Zahia Ziouani : “Une femme, jeune, qui vient de banlieue et qui s’appelle Zahia !”

À bientôt 45 ans, qu’elle fêtera le 27 juin, Zahia Ziouani  est une cheffe d’orchestre parmi les plus talentueu(se)s de l’Hexagone. La native de Paris, de mère et de père algériens mélomanes arrivés en France dans les années 70, a construit son immense carrière à force de travail, de sacrifices et de beaucoup de  talent.

Avant de devenir la star reconnue et respectée par la profession, elle avait crée son propre ensemble Divertimento en 1998. Depuis,elle n’a eu de cesse d’être un très puissant trait d’union entre divers univers géogra phiques, sociaux, générationnels  voire historiques grâce à des actions culturelles menées par son orchestre.

Elle a ainsi assuré la direction de l’accompagnement musical du programme Prodiges sur France 2, avec la coordination de soixante chœurs et 11 000 jeunes de la région du Nord, voire la participation à l’événement « Alger, capitale de la culture arabe » en 2007 auprès de l’orchestre national d’Algérie. Une première historique dans le pays d’origine de ses parents.

Zahia Ziouani est une femme engagée qui a tout fait pour convaincre que la musique classique n’était pas condamnée à être  un terrain acquis à une catégorie sociale où peuvent régner toutes les exclusions  basées, selon, sur le sexisme, le mépris de classe voire le racisme.

Zahia Ziouani

Pour bien comprendre ce qui  motive la musicienne qui a grandi  porte de Pantin dans une barre d’immeuble riche de sa mixité, il serait bon et utile  de découvrir le docu-film Divertimento ( sorti en salles le 25 janvier)  qui revient sur le parcours d’apprentissage de la cheffe Zahia Ziouani et de sa jumelle, la violoncelliste Fettouma Ziouani. Passionnant.

Dans ce dernier mot  puisé dans l’entretien qu’elle a donné cette semaine au journal Le Monde, elle évoque la difficulté –  dans un passé pas si vieux que ça – pour les personnes originaires de milieux modestes de franchir les grilles qui enfermaient le monde feutré de la musique classique.@Fayçal CHEHAT

 

 

 

Je me suis posé beaucoup de questions. Pendant longtemps, la musique classique se pratiquait dans des milieux plus bourgeois. Donc voir deux jeunes femmes débarquer ( ndlr, en même temps que sa soeur jumelle)  des quartiers populaires, forcément, ça suscitait l’étonnement, mais aussi des résistances. A cette époque, il n’y avait que des hommes plutôt âgés dans les directions d’orchestre : quand j’ai moi-même dirigé l’orchestre de mon lycée, j’ai bousculé tous les profils auxquels ils étaient habitués – une femme, jeune, qui vient de banlieue et qui s’appelle Zahia ! Je ne m’attendais pas à vivre de plein fouet cette résistance, et surtout cette méconnaissance des gens envers la Seine-Saint-Denis.

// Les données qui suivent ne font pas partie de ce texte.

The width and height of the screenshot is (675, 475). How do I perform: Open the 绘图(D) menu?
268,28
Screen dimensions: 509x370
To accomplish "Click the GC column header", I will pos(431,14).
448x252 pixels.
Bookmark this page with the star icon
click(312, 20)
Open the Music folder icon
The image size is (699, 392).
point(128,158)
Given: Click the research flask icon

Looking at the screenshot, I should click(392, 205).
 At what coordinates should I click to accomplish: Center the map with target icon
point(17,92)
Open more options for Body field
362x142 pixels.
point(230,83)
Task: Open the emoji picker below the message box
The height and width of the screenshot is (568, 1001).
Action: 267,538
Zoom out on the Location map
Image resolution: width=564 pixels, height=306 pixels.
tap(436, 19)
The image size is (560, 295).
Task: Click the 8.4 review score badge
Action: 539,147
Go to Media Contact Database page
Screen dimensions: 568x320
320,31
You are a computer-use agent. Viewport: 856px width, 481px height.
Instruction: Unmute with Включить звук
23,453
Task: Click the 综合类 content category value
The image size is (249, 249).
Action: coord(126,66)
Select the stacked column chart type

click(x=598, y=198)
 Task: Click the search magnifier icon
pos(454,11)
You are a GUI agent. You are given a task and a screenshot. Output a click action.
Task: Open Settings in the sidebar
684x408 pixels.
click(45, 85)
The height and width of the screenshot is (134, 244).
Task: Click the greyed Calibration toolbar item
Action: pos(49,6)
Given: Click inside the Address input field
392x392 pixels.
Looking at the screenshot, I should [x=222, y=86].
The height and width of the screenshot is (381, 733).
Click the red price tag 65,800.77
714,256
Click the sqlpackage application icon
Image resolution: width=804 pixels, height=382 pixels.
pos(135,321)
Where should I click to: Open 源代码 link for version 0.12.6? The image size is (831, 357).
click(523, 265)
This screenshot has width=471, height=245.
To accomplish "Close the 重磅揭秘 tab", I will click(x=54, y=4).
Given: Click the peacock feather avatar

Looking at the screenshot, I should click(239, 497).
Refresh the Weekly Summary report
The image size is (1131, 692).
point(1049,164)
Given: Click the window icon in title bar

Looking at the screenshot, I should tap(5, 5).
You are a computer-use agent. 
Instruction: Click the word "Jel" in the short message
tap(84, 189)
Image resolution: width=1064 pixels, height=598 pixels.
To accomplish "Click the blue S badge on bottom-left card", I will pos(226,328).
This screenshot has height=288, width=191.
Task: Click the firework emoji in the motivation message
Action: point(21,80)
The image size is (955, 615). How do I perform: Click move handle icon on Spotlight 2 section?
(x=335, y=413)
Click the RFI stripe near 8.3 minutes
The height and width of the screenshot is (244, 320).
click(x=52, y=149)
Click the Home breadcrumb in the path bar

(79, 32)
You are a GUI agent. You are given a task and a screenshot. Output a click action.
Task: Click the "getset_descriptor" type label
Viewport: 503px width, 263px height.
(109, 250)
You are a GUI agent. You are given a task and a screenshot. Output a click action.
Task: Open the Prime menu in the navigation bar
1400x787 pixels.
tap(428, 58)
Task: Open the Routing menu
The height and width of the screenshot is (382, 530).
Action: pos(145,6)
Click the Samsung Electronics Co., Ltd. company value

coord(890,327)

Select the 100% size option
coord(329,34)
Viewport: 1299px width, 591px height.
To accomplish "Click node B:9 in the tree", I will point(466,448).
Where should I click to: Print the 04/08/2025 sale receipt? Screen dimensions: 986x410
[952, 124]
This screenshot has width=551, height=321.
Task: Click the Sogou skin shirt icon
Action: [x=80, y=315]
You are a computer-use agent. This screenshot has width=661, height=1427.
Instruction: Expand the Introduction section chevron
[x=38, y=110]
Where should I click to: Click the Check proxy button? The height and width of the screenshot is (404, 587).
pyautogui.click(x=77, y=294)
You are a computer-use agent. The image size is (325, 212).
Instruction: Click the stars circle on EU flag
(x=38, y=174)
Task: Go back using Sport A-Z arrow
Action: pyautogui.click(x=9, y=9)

Moi, j’avais grandi dans mon petit ­cocon à Pantin, avec pas mal de diversité ­sociale et culturelle. Quand je suis arrivée au lycée Racine, j’ai découvert un tout autre univers. Mes profs, qui voyaient que j’avais d’excellents résul- tats scolaires, me disaient : « Vous venez d’où ? D’Henri-IV ? De Louis-le-Grand ? De Charlemagne ? » Je répondais : « Non, du lycée Marcelin-Berthelot à Pantin. » Et puis : « Ah bon, mais pourtant c’est dans le 93?»

(Extrait d’un entretien exclusif accordé au quotidien français Le Monde daté 6 avril 2023)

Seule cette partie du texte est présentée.